BjornFJohansson / pydna

Clone with Python! Data structures for double stranded DNA & simulation of homologous recombination, Gibson assembly, cut & paste cloning.
Other
160 stars 39 forks source link

Next getitem implementation for circular sequences #191

Open manulera opened 5 months ago

manulera commented 5 months ago

A followup to #161

The problem

Currently, for a circular sequence seq, seq[0:0] or seq[1:1] return the linearised version of that sequence. That makes sense, but is problematic for certain cases. Let's imagine we create a function that wants to get the first x nucleotides after a given base, the function would return an unexpected result for x == 0: seq[0:0+0] would give the entire sequence.

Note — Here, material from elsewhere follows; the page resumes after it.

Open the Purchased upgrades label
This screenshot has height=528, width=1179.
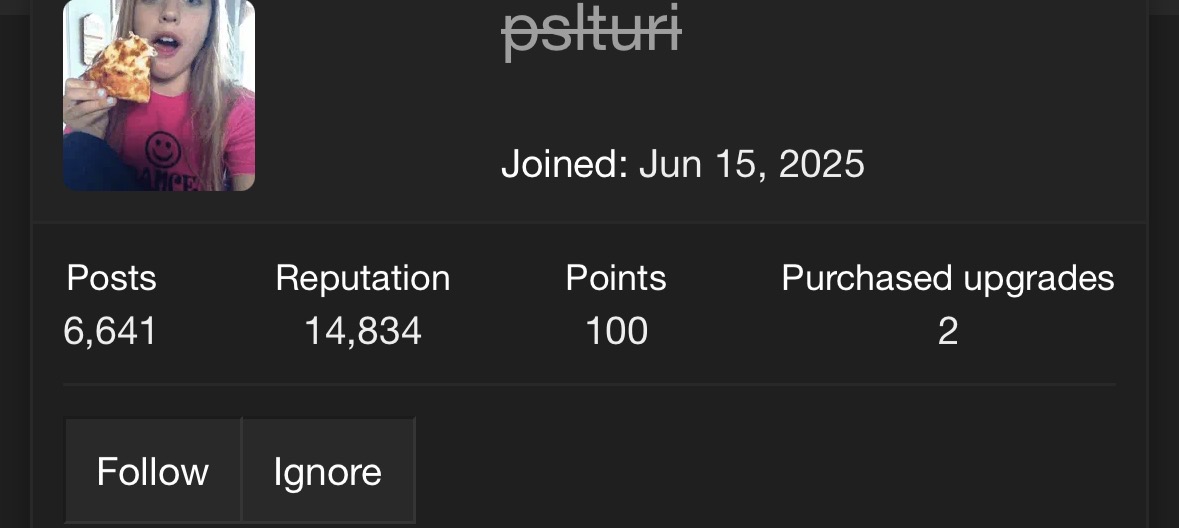[x=947, y=278]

Knowing that this is the behaviour, it is then possible to add an exception to the function for x == 0, but it's still not great.

Possible alternative

We could support slicing of circular molecules with indexes bigger than the length of the sequence, for instance, what now is represented as seq[7:2] for a sequence of length 10, it could be represented as seq[7:12]. This is equivalent to the behaviour of a circular string, and potentially would be allowed interesting functionality, such as getting more than a full circle. In the previous example of a sequence of length 10, seq[1:15] could return more than one loop.

The problem

When we discussed the other day, we said that a lot of pydna functions use module operations to not have expressions like seq[7:12], and have seq[7:2] instead, so this change may break some code, even if both syntaxes are still supported. The tests most likely would pick up the errors introduced, but is a breaking change for other users, so it should be postponed until a major release.